*Text section*

%%

There are a few stories of people who got away with faking their own deaths for a while, which is about as close to a success story as you can come (true successes don't ever have their stories leaked).  People who were caught years later after setting up new lives. It appears to really take a sociopathic streak to do this--or a dearth of community ties, I guess, but each of these people left family behind in ways that come across as pretty harsh.

So yeah, a lot of fun stuff in here, with a little more about the author's personal and emotional journey than I wanted in this particular book. Something a little more reporter-style, a bit Mary Roachier, would have been nice, but this is a very solid outing. 

My first review in months!  Feels good.  I need to get my legs under me, though; I could be funnier.  Still, welcome back!

Monday, June 11, 2018

Back from the Brink

Hiatus? What hiatus? I don't know what you're talking about.

Seriously, I'm dusting off the keyboard and we'll see if I have words to say about things. I definitely have a bunch of books that I've read, though--quite a backlog, in fact. My Kindle--a new one!  April's battery ceased charging; my new Kindle bestie is called Protagonist and we're getting along just fine.

I love getting a new Kindle because it comes clean and pristine and I can just put the books I *most urgently* want to read on it.  This works for about a week. I think it's an ADD thing that every book it occurs to me to read is urgent.  Or maybe it's more that I'm afraid I'll forget about them, so every interest becomes an urgent one.  Anyway, we're up around 200 books on Protagonist.

That's what the blog is for! I can't delete the ones I've read till I talk about them!  So let's go through the advance copies that came out last year; the throwaway freebies that I don't actually remember anything about; the books I composed eloquent reviews for but never wrote them down.  Let's revisit.

Also! I work at a library now!  I have 50 books checked out!  It's gonna be a heck of a ride!

Next post Friday; talk soon, chickies!

Monday, March 19, 2018

Trashy True Crime Is Trashy

I have a big ol' soft spot for police procedurals (any kind of procedural, really), and I saw an ad for the new series Mindhunters, so when I saw the book by John Douglas on the library shelf I picked it up.

I mostly picked it up to flip through, and this is the kind of book that rewards that kind of dipping in and out, in that it's episodic with short descriptions of crimes and then how the author/narrator brilliantly solved them.  It's very much like a bunch of less-nonsensical episodes of Criminal Minds (because they took all their terminology from this book). 

So to that extent it's working for me?  I mean, I like watching the puzzle pieces put together, and descriptions of horrible things never really sink in very  much for me. so there you go. 

But the most notable thing about the first half of this book (and half of a 400-page book is a lot of pages) is that it's about the Mindhunter himself--this is a memoir.  We learn about his youth and the hijinks he got into and how he met his wife and the trouble he gave his superiors when he was in the Air Force and and and.  Douglas is fond of his own sense of humor; though he doesn't make jokes in the book, he describes funny incidents or jokes that he made.

%%

*Written request a*
From the rows below, repeat word for word the part that opens with the line containing "Given: Open the 自定义 date range dropdown" and closes with the line containing "Where should I". Leave the pictures out.

*Information provided*
%%

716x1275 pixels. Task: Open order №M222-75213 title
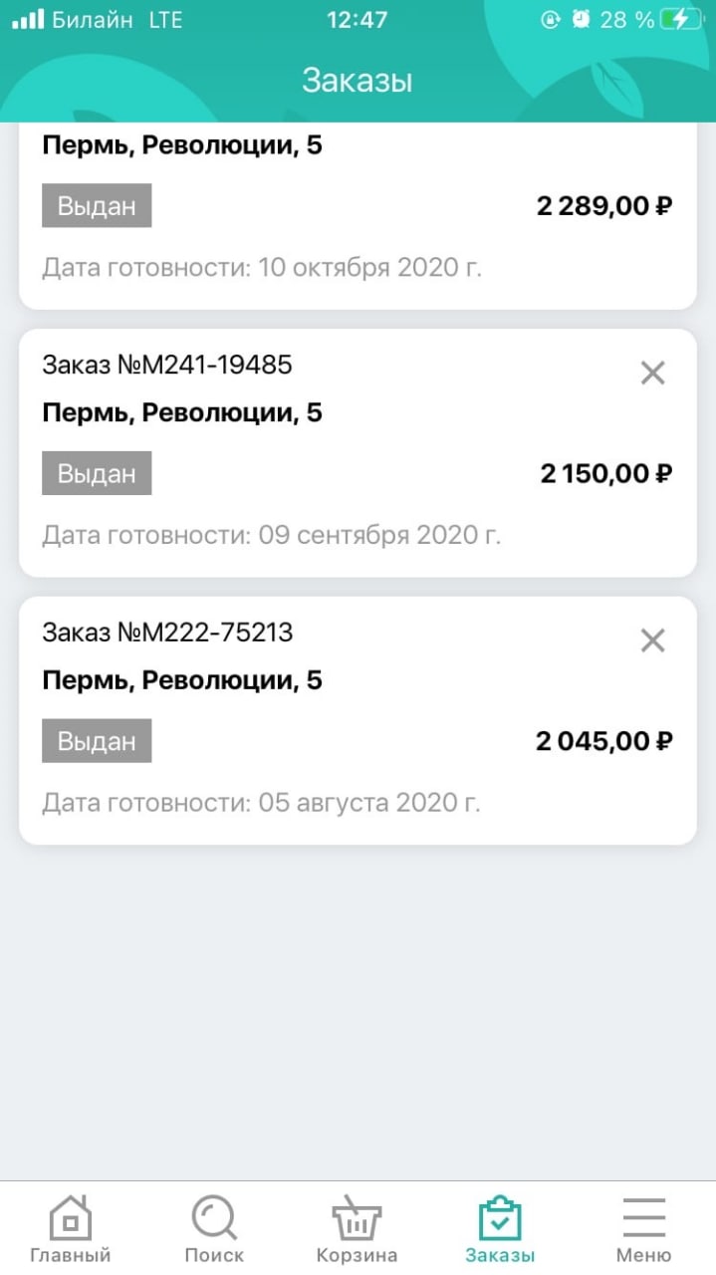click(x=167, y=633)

%%
%%

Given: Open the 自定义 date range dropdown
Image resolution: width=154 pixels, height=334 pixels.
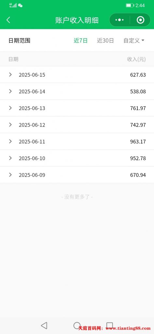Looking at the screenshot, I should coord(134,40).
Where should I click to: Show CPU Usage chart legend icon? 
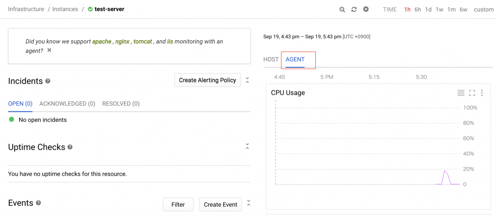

%%

*Written request b*
Print the part of the blog post that opens with the words "Seriously, I'm dusting" and closes with "along just fine.", keeping every word unchanged.

*Exercise result a*
Given: Open the 自定义 date range dropdown
Image resolution: width=154 pixels, height=334 pixels.
Looking at the screenshot, I should coord(134,40).
Where should I click to: Show CPU Usage chart legend icon? 

*Exercise result b*
Seriously, I'm dusting off the keyboard and we'll see if I have words to say about things. I definitely have a bunch of books that I've read, though--quite a backlog, in fact. My Kindle--a new one!  April's battery ceased charging; my new Kindle bestie is called Protagonist and we're getting along just fine.